**Explore the material:**
1. In the passage about a tight May budget, how much money was left for the month after rent and bills?
2. Write out the part of the passage about a tight May budget, starting with "1) I went out" and going on through "matches and yeast.".
[Opening Passage for review section]
So after rent and bills I was already left with 71 lei for the month of May - and May hadn't started yet. That's about $29.58. And food is roughly the same price here as it is in the USA (so when I a jar of spaghetti sauce is roughly $3 in the USA - it's roughly 7 lei here.) Luckily I already bought enough groceries to (hopefully) last me the month.

That and I got 25 lei out of my change jar, and I had about 8 lei left over after I paid the bills.

However, I have two problems.

1) I went out for pizza today - because when a friend comes to town and you actually have someone visiting that you can sit at a table and speak English with, someone who is regularly denied pizza as much as I am denied opportunities to leave my apartment without spending money - you get 10 lei out of your change jar and go out to lunch with them.

2) I'm leaving on Thursday to go to a Peace Corps conference. Well, I'm leaving Thursday to visit a friend and going to the conference Monday through Thursday - but as I'll be gone for six days I need to show up to the person watching my cat with a week's supply of cat food and cat litter and I'm pretty sure to make it through the week I'm going to need to buy toilet paper, matches and yeast.

I'd like some milk for my tea too, but that's just silly when I'm leaving Thursday. A liter of milk will spoil and I can't afford it.
[Closing Passage for review section]
[Opening Dataset excerpts section]
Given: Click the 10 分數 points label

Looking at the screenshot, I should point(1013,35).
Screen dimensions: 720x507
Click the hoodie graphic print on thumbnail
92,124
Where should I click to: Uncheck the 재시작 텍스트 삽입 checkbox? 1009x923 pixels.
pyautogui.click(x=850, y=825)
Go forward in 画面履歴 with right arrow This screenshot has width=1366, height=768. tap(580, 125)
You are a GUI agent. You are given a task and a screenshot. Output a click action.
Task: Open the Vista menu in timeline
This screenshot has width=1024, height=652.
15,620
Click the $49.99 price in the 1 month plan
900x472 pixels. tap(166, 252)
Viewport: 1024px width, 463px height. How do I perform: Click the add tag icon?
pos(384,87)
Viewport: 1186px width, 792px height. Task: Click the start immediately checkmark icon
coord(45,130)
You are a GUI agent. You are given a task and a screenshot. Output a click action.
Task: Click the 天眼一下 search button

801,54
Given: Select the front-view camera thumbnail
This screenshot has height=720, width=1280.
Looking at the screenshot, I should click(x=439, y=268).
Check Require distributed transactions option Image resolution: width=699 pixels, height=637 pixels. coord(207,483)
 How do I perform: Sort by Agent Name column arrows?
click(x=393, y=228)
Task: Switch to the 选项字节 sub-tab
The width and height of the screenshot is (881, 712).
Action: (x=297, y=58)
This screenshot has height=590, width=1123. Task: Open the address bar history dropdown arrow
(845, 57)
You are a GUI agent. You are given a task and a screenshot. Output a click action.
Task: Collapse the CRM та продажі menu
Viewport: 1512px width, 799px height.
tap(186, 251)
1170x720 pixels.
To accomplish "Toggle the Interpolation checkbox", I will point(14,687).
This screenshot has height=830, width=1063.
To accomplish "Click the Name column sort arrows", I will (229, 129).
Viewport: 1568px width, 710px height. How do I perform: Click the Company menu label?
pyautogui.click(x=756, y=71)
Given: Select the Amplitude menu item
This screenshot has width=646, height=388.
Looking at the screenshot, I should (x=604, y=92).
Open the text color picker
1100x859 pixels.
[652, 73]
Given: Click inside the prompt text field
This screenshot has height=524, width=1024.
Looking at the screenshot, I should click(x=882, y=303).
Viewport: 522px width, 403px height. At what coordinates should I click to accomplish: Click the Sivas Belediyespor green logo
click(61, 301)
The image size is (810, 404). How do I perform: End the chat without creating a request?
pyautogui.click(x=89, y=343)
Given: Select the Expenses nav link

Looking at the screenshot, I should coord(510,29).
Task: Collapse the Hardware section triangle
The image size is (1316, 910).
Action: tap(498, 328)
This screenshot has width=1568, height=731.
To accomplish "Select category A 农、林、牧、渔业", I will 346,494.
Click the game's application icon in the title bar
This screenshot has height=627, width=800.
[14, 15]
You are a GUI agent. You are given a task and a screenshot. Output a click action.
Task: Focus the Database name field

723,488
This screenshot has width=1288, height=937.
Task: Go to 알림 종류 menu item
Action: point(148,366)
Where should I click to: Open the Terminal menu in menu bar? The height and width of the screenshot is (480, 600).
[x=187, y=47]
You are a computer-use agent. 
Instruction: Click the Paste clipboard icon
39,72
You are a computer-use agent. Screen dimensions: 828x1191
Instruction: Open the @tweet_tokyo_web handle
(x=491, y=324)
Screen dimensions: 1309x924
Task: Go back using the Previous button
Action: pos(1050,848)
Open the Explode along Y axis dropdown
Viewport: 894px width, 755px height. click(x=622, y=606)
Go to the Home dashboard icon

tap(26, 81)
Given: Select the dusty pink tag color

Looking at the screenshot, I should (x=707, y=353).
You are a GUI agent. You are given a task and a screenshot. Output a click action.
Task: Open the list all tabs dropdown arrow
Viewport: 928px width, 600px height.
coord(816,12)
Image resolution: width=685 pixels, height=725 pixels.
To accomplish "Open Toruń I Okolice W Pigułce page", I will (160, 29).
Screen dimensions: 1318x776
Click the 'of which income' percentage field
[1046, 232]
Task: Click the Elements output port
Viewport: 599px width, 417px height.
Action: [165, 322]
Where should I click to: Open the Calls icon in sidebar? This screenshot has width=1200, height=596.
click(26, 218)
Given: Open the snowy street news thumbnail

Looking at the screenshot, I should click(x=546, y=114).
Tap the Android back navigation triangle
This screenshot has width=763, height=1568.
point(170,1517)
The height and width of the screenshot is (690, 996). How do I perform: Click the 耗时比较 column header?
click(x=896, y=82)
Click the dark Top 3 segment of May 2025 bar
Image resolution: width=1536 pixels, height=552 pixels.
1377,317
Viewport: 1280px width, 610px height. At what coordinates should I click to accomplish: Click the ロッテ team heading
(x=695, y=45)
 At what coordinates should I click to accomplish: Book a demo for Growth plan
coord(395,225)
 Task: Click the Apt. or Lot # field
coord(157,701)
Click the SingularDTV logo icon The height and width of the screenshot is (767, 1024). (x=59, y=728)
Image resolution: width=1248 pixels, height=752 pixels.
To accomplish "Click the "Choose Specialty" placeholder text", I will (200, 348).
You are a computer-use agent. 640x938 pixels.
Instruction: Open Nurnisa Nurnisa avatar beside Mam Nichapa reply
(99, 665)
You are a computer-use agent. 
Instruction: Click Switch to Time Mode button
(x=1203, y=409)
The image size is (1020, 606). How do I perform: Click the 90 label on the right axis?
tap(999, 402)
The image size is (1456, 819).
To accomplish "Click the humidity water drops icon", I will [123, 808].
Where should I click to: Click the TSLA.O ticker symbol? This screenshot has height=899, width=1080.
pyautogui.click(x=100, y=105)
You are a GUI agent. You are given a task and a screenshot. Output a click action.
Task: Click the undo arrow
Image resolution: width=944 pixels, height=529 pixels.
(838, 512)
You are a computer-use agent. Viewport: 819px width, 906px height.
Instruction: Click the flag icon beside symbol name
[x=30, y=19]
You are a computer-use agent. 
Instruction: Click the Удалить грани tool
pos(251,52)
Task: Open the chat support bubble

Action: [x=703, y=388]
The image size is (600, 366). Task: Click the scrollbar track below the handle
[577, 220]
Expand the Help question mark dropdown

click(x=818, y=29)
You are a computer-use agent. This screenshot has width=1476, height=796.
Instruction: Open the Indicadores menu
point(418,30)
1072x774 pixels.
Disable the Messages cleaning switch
[Closing Dataset excerpts section]
**Results in order:**
1. 71 lei, about $29.58.

2.
1) I went out for pizza today - because when a friend comes to town and you actually have someone visiting that you can sit at a table and speak English with, someone who is regularly denied pizza as much as I am denied opportunities to leave my apartment without spending money - you get 10 lei out of your change jar and go out to lunch with them.

2) I'm leaving on Thursday to go to a Peace Corps conference. Well, I'm leaving Thursday to visit a friend and going to the conference Monday through Thursday - but as I'll be gone for six days I need to show up to the person watching my cat with a week's supply of cat food and cat litter and I'm pretty sure to make it through the week I'm going to need to buy toilet paper, matches and yeast.